» **TRECHO DA FONTE**
────────

Ambas as declarações reconhecem as palavras e o testemunho do Papa Francisco, que enfatizam que os imigrantes são, como todas as pessoas, filhos de Deus e irmãos e irmãs uns dos outros.
A Associação das Faculdades e Universidades Católicas concluiu sua declaração nos seguintes termos: “Nós estamos comprometidos com a educação destes jovens, trazidos aos Estados Unidos por seus pais e que vieram a nossas universidades para construir um futuro melhor para si mesmos e para nós”.
O presidente da universidade católica entrevistado pelo Crux observou que as declarações não foram endereçadas ao presidente eleito Donald Trump em específico.
“Elas são para todos os legisladores e autoridades eleitos que possam tentar comprometer os membros mais vulneráveis da nossa sociedade”, disse Timothy Law Snyder, presidente da Loyola Marymount University em Los Angeles, outra instituição jesuíta. Ele subscreveu ambas as declarações.
Assim como Fitzgerald, Snyder foi um dos principais autores da declaração jesuíta, e falou que o texto produzido não se destina apenas a mostrar solidariedade para com os alunos sem documentos e encorajar os legisladores a continuar com o programa DACA, mas também educar o público geral – incluindo os mais de dois milhões de ex-alunos destas instituições jesuítas de ensino superior – sobre as questão em jogo.
“Estamos aqui para apoiar a justiça a estes jovens, e para garantir que eles tenham o mesmo acesso à formação como todo mundo”, completou Snyder.
O presidente da Loyola Marymount enfatizou aquilo que os alunos indocumentados oferecem não só para as universidades e faculdades, mas também para o país.

────────

» **MATERIAL**
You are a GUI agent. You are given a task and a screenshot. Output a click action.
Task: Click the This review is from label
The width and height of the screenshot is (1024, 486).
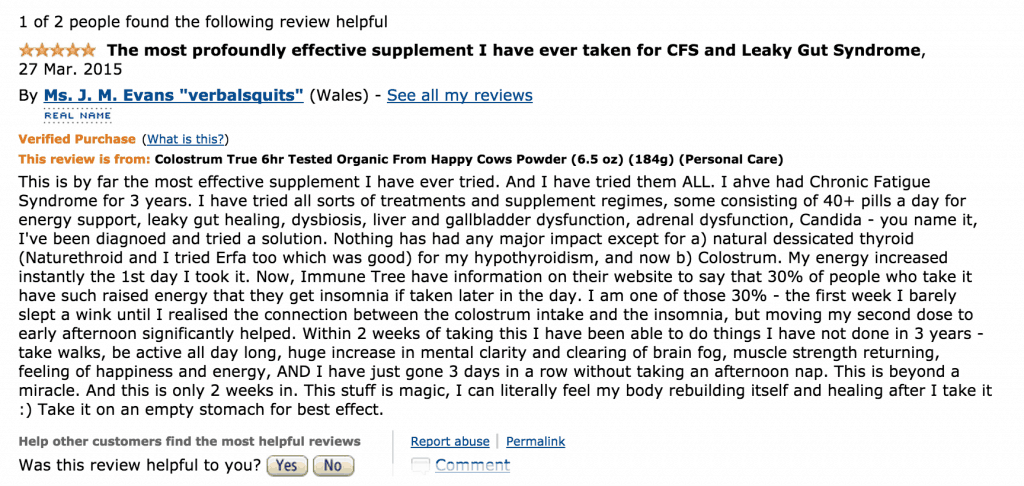tap(84, 159)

────────

» **A FAZER**
Por favor, continue o texto sobre as universidades católicas e os estudantes sem documentos a partir da última frase.

» **RESPOSTA ABAIXO**
“Existem alunos que perseveram. Eles honram os valores americanos. Eles os reverenciam, orgulham-se deles. Estes jovens foram criados e formados aqui”, disse.
“Eles estão prontos a contribuir para a nossa economia de uma forma que irá beneficiar o país, isso vai contribuir para um país maior ainda”.
Depois da eleição de Trump, o presidente da universidade disse que alguns destes alunos estão com medo de que algo lhes aconteça e aconteça a seus entes queridos por causa do status imigratório que possuem.
“Imaginemos na hora de acordar e ficar preocupado com que a nossa família vai ser separada”, declarou Snyder.
O Mons. Franklyn Casale, presidente da St. Thomas University em Miami e presidente do conselho da Associação das Faculdades e Universidades Católicas, também sublinhou a importância de manter o programa DACA, que, segundo ele, assegura mais de 700 mil alunos em todo o país.
“Se o programa for cancelado, ele não só irá destruir a formação destes jovens, mas também muitas vidas”, disse. O padre também destacou o lado humano da questão. “São nossas pessoas. (…) São jovens de fé, que vêm aqui buscar ter uma boa formação católica”.
O religioso acrescenta ainda que os alunos são esforçados e muitos têm atitude de liderança. “A experiência formativa que estes jovens estão tendo é preciosa para eles”, disse. “Em certo momento, algo assim não lhes era possível. Eles realmente querem o sucesso”.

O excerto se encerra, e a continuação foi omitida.